Among the entries below, one stretch runs from the line that contains "Youtube (1018, 2186)" through the line that contains "[button] (68, 21)". Repeat that stretch exactly, ends included, and only that.

Records excerpted from a collection:
○ ○ ○ ○

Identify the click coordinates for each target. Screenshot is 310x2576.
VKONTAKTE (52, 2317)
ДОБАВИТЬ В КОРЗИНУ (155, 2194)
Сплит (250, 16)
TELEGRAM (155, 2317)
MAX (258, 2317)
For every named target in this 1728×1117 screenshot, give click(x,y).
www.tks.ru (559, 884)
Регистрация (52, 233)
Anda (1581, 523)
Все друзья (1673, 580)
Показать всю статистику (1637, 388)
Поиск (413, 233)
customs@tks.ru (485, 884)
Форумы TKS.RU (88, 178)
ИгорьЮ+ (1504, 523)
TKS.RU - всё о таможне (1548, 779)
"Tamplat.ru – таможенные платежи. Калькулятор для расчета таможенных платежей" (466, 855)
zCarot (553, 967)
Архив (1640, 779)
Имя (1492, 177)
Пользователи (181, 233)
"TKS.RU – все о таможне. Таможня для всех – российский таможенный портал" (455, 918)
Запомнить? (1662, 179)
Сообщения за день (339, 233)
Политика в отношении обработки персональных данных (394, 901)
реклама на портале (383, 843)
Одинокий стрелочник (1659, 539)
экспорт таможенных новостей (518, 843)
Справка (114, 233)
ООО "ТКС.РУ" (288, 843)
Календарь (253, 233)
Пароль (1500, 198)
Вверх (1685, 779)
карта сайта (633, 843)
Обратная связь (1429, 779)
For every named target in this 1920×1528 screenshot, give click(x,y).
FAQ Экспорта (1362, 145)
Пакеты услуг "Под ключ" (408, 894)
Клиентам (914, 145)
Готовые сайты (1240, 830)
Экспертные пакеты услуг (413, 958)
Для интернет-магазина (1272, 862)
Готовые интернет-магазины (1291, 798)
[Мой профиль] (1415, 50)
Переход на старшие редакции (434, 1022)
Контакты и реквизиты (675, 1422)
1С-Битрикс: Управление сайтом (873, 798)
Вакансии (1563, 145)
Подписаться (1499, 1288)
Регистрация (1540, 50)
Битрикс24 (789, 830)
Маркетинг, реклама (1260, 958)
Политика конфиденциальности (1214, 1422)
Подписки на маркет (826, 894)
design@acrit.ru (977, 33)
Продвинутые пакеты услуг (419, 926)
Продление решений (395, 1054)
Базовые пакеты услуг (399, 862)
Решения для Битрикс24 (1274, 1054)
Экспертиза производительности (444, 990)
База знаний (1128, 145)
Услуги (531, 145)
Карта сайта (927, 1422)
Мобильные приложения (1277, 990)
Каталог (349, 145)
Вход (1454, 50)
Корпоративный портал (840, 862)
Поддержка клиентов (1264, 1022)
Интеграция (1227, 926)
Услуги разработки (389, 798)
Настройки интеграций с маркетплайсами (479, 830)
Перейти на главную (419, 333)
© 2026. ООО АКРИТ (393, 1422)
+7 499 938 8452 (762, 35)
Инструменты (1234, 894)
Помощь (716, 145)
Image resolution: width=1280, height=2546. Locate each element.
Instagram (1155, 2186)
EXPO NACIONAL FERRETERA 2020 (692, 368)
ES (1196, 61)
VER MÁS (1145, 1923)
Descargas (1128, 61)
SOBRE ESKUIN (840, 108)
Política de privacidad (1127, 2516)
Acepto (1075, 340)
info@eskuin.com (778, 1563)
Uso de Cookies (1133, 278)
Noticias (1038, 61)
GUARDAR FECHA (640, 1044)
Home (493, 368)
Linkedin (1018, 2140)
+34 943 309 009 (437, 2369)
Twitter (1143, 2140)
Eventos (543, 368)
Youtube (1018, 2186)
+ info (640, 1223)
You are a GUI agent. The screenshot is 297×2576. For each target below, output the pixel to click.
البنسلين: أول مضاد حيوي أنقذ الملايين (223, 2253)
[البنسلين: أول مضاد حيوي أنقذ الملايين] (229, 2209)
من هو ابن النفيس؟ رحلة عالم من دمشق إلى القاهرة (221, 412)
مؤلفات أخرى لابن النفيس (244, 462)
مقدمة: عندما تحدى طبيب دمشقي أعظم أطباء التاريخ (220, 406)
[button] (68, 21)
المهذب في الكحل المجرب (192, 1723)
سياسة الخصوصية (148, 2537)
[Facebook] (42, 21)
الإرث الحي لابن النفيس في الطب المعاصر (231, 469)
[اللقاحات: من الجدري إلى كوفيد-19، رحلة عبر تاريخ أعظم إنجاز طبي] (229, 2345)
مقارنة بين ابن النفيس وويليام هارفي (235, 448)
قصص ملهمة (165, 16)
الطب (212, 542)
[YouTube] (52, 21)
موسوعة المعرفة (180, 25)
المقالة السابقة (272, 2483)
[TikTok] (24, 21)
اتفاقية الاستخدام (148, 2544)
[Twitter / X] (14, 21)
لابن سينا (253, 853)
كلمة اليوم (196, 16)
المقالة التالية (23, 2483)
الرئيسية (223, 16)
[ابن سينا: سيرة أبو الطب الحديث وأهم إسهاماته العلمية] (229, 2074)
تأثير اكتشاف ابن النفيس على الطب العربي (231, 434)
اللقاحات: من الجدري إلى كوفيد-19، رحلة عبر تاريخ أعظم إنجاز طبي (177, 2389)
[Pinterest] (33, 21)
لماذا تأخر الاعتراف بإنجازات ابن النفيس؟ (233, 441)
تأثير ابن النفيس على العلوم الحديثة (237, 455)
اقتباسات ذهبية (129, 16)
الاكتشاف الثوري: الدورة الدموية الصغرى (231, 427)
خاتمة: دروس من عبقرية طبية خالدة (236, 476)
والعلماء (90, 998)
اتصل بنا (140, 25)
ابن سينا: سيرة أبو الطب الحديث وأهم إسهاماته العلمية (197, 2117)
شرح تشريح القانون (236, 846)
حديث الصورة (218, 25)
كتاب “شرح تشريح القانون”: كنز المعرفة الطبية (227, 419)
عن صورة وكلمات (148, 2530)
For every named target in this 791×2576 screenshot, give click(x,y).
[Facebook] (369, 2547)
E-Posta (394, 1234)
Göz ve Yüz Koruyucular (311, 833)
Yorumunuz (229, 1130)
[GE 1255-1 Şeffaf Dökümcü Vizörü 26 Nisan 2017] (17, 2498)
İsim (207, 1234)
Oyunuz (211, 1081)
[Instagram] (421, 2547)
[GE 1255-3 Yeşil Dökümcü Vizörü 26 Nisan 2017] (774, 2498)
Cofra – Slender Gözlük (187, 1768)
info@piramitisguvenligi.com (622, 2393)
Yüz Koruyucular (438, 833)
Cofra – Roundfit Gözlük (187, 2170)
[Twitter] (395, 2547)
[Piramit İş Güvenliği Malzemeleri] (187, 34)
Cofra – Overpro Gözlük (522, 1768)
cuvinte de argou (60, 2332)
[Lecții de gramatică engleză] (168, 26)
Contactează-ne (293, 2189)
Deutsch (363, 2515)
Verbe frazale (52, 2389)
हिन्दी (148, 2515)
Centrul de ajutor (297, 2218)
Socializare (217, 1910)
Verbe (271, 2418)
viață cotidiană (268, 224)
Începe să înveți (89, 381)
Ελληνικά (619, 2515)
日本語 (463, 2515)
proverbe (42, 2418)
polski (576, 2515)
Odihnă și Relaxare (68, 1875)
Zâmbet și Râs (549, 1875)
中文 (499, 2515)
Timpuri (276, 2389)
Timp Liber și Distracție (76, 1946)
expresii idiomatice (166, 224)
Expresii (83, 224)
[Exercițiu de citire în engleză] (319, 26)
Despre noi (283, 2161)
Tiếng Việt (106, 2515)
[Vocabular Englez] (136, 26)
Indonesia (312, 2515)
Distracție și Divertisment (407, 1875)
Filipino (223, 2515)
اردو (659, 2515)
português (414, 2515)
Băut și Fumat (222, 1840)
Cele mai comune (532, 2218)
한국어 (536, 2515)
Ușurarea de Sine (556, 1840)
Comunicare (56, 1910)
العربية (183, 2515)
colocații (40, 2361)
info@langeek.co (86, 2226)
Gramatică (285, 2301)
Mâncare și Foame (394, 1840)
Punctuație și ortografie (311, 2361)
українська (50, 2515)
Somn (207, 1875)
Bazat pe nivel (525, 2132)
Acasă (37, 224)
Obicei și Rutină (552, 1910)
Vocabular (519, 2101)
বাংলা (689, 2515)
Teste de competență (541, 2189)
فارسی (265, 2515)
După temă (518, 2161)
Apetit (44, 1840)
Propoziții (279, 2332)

○ ○ ○ ○

▸ Answer:
Youtube (1018, 2186)
+ info (640, 1223)
You are a GUI agent. The screenshot is 297×2576. For each target below, output the pixel to click.
البنسلين: أول مضاد حيوي أنقذ الملايين (223, 2253)
[البنسلين: أول مضاد حيوي أنقذ الملايين] (229, 2209)
من هو ابن النفيس؟ رحلة عالم من دمشق إلى القاهرة (221, 412)
مؤلفات أخرى لابن النفيس (244, 462)
مقدمة: عندما تحدى طبيب دمشقي أعظم أطباء التاريخ (220, 406)
[button] (68, 21)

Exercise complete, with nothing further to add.